## START

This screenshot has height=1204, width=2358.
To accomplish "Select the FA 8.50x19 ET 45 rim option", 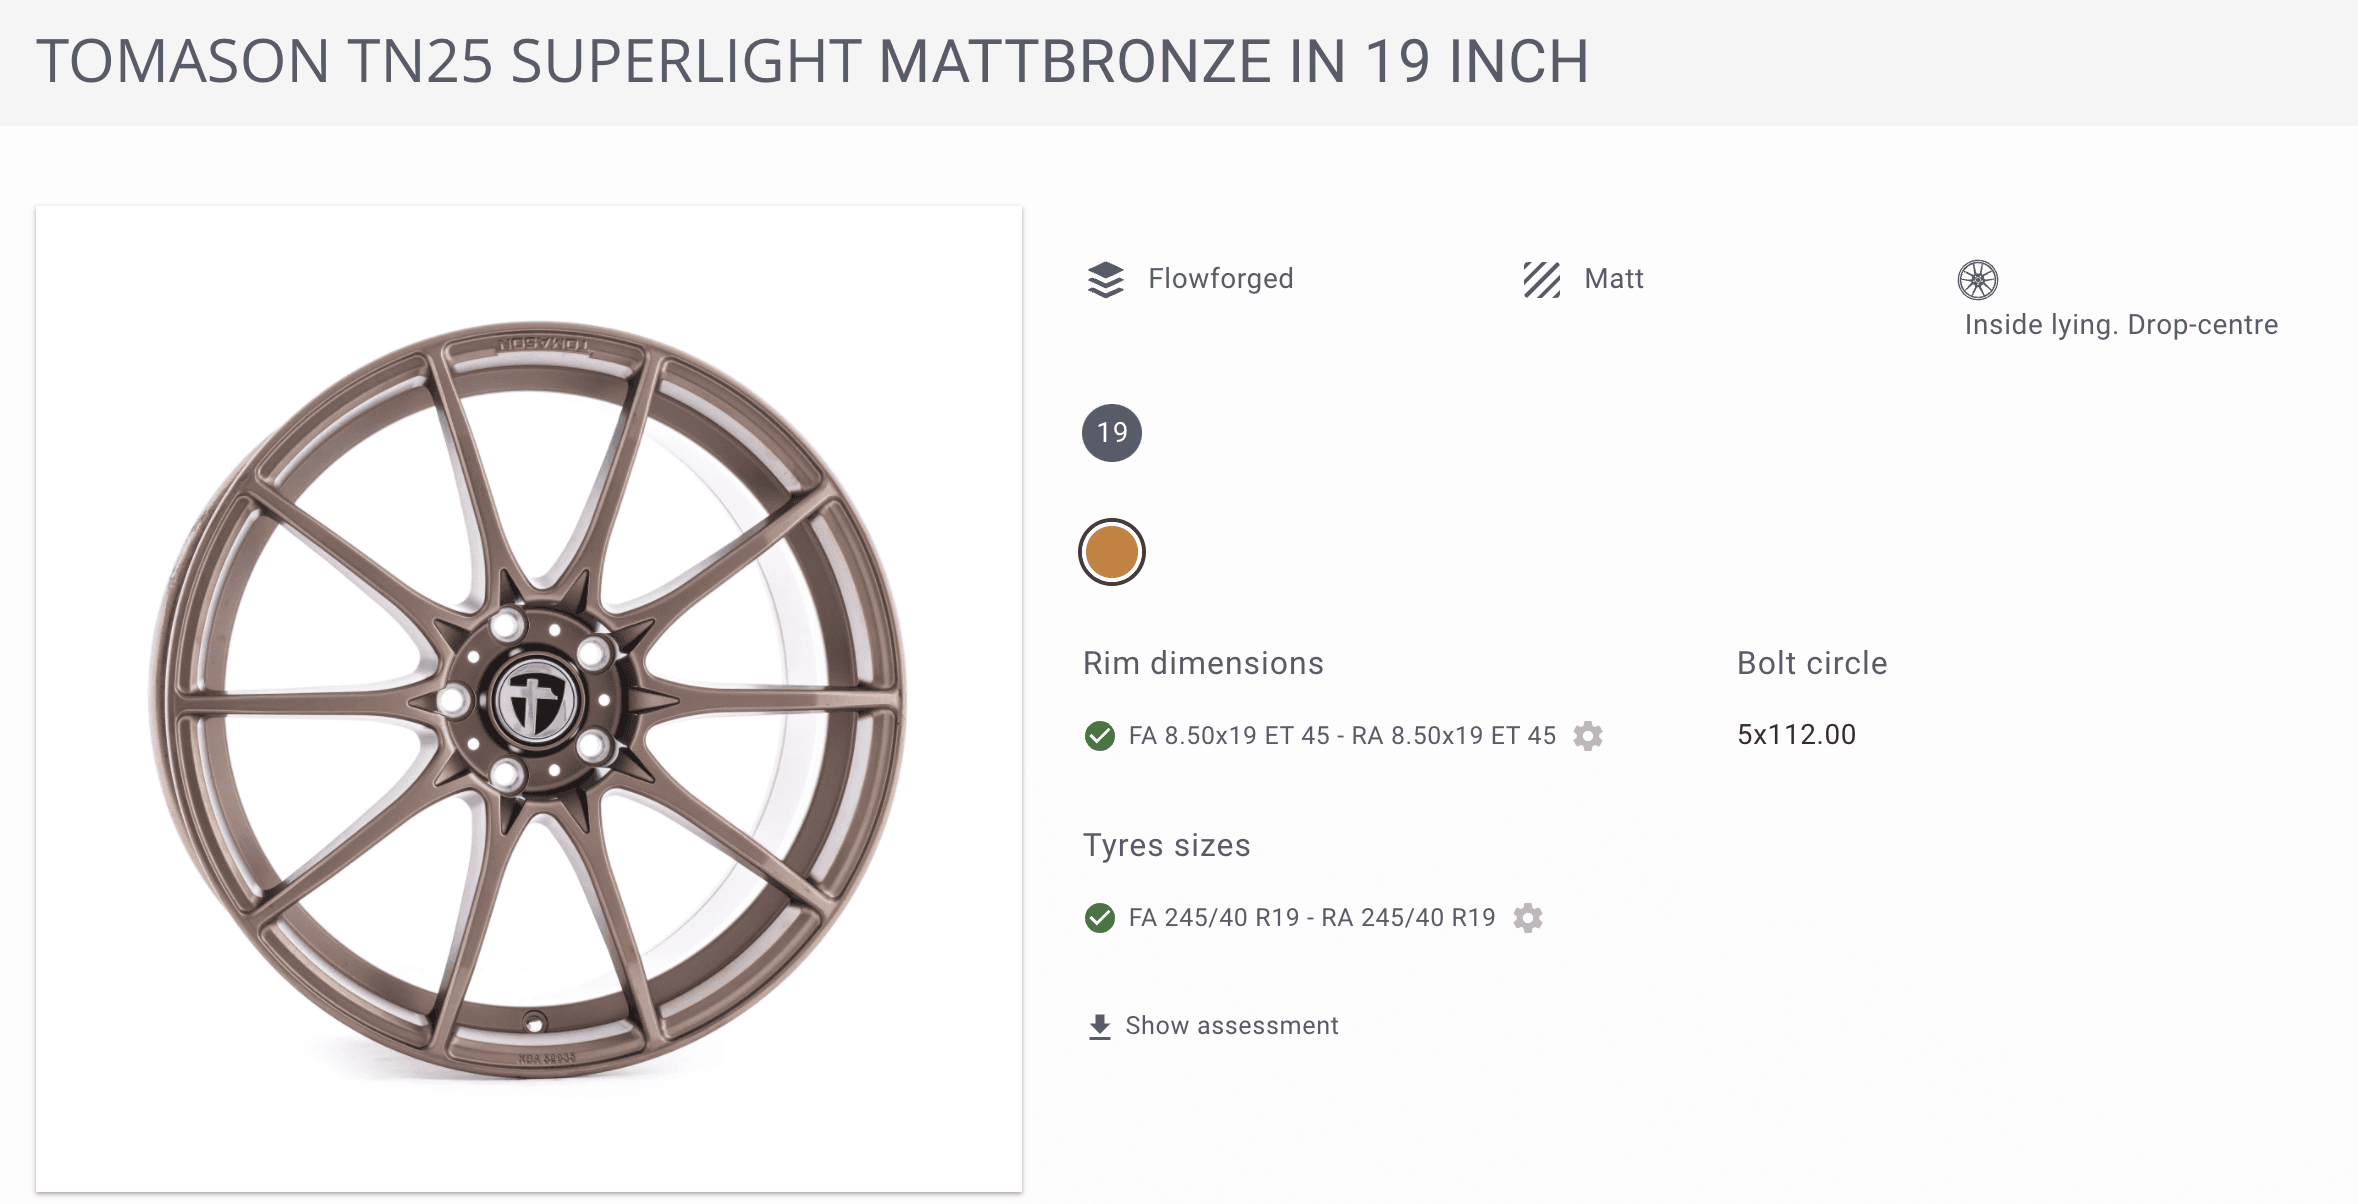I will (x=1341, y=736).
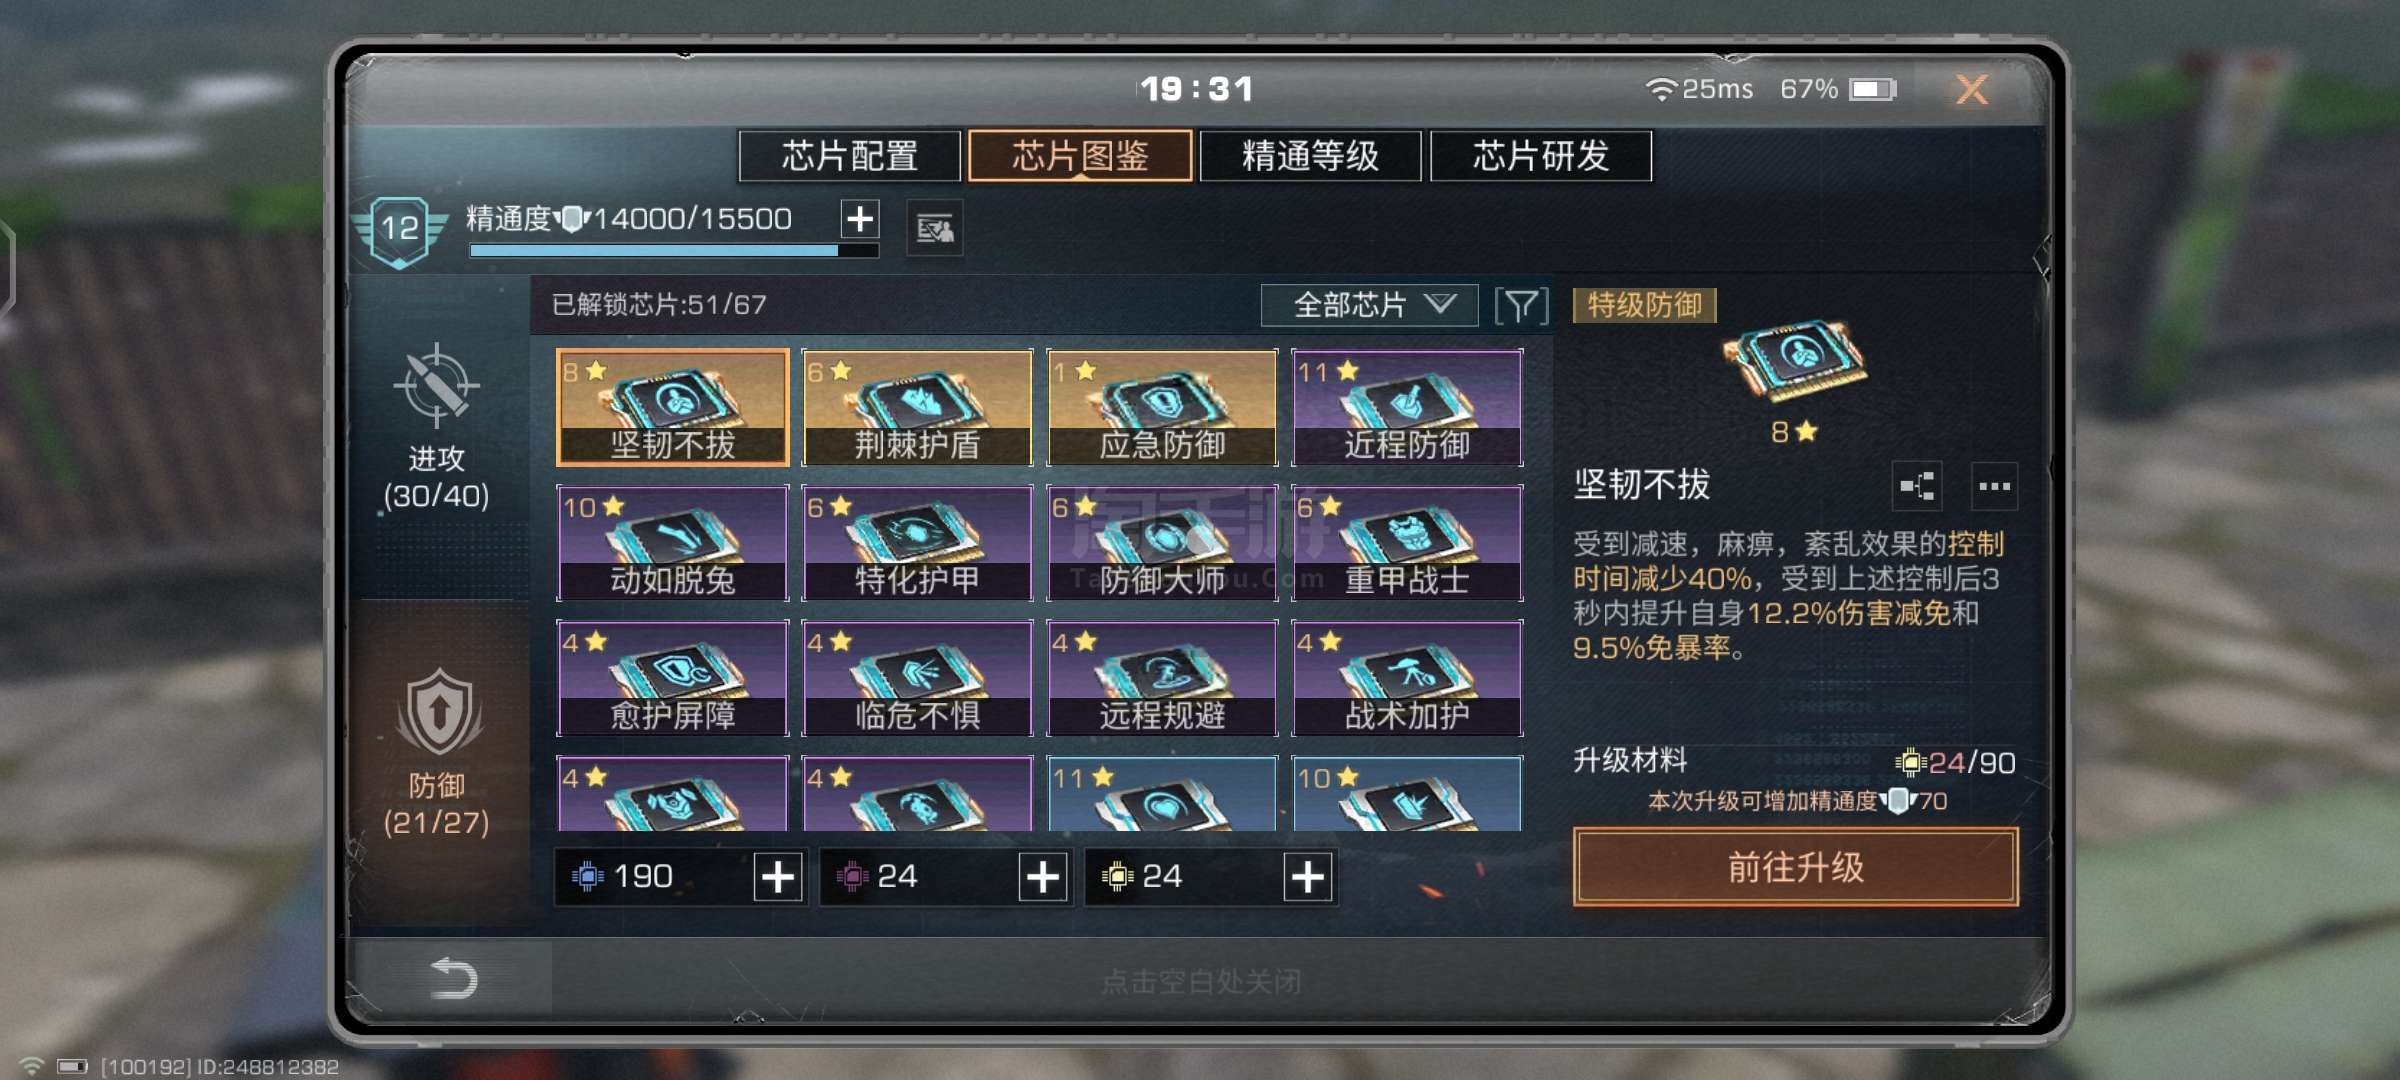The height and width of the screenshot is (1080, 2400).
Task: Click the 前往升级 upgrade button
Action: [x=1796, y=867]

## END
## START

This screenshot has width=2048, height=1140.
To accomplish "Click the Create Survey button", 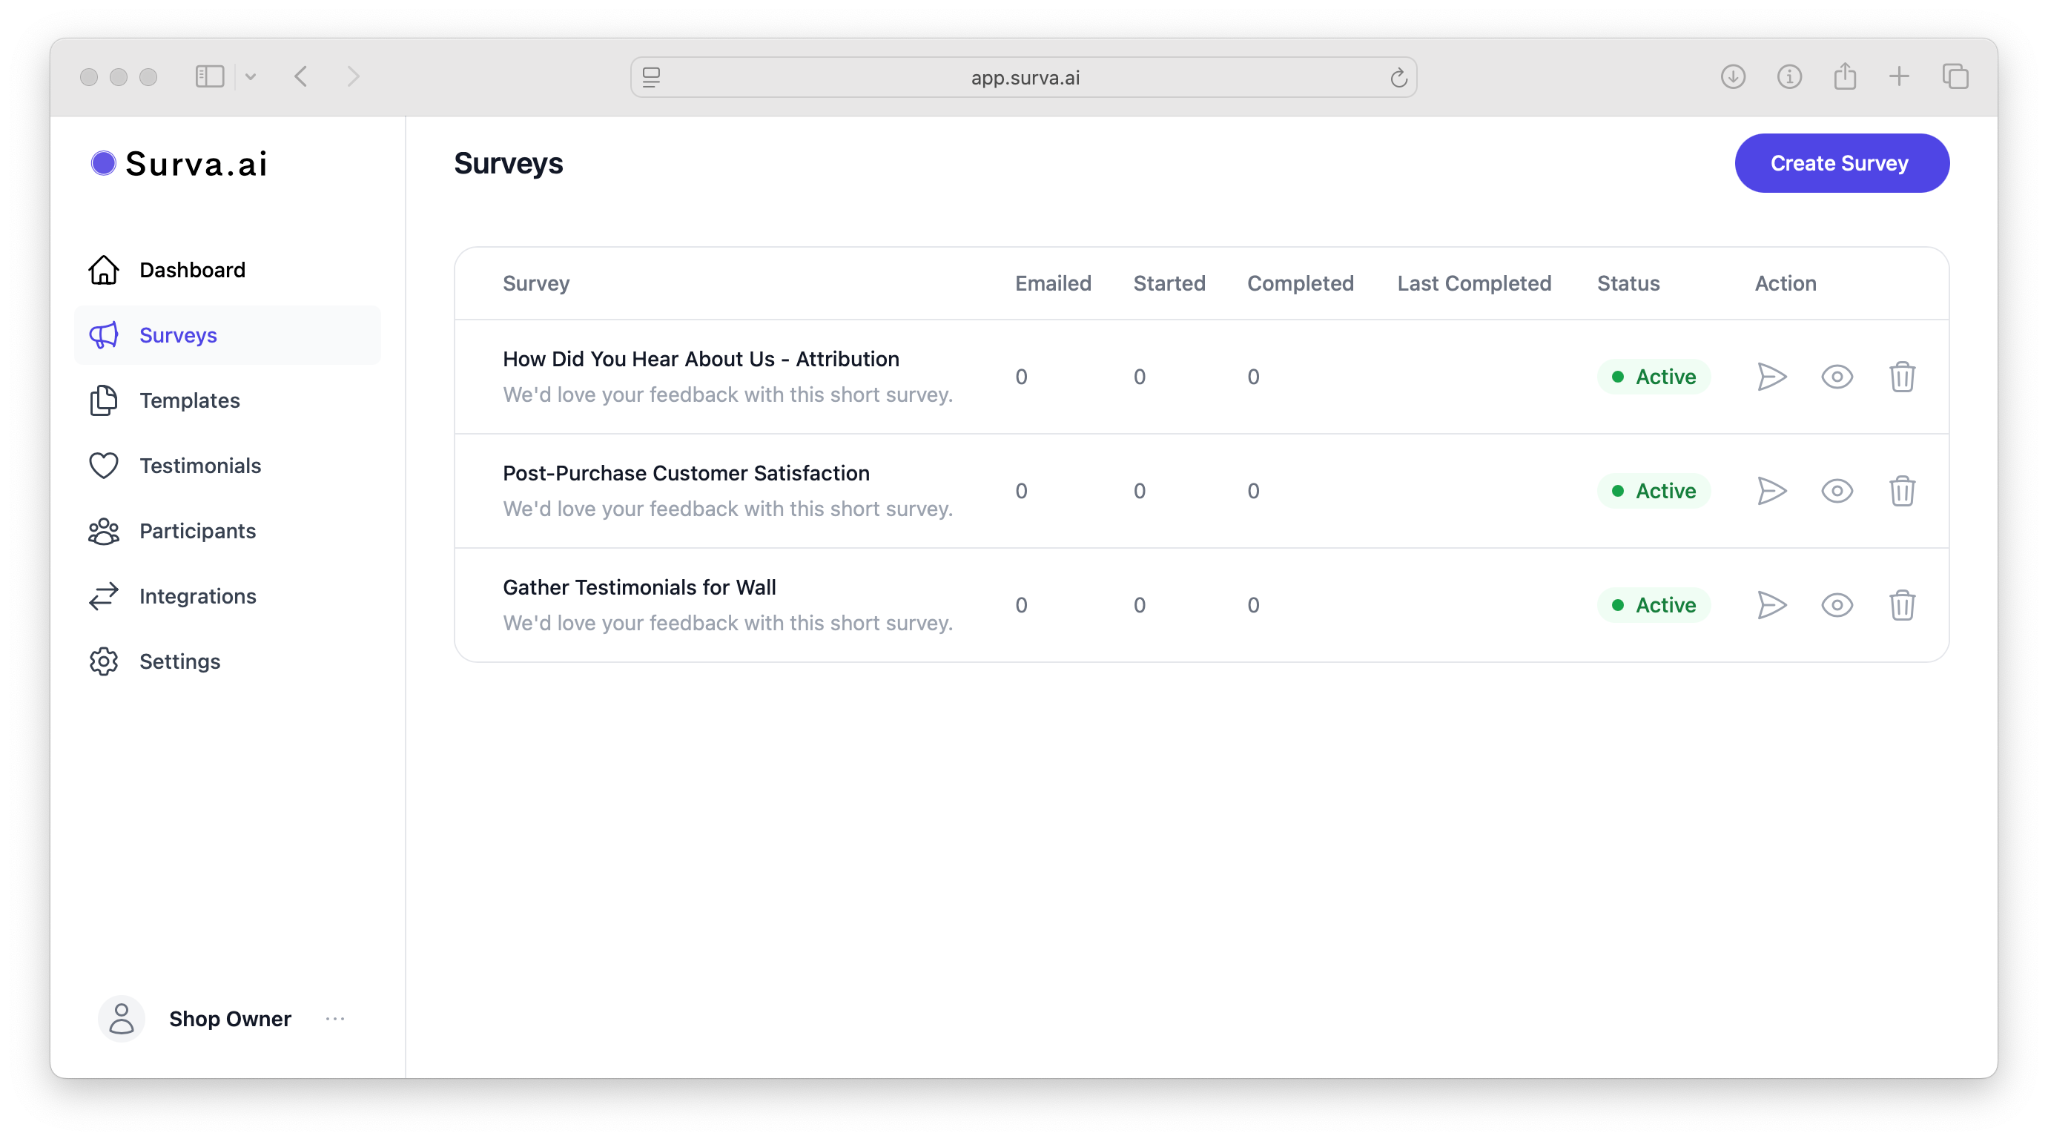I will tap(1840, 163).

## END

**Aim**
Which lines in the records above contain the word "This"? Locate each one and copy it out in full.

**Full solution**
This screenshot has height=1204, width=2358.
This screenshot has width=2048, height=1140.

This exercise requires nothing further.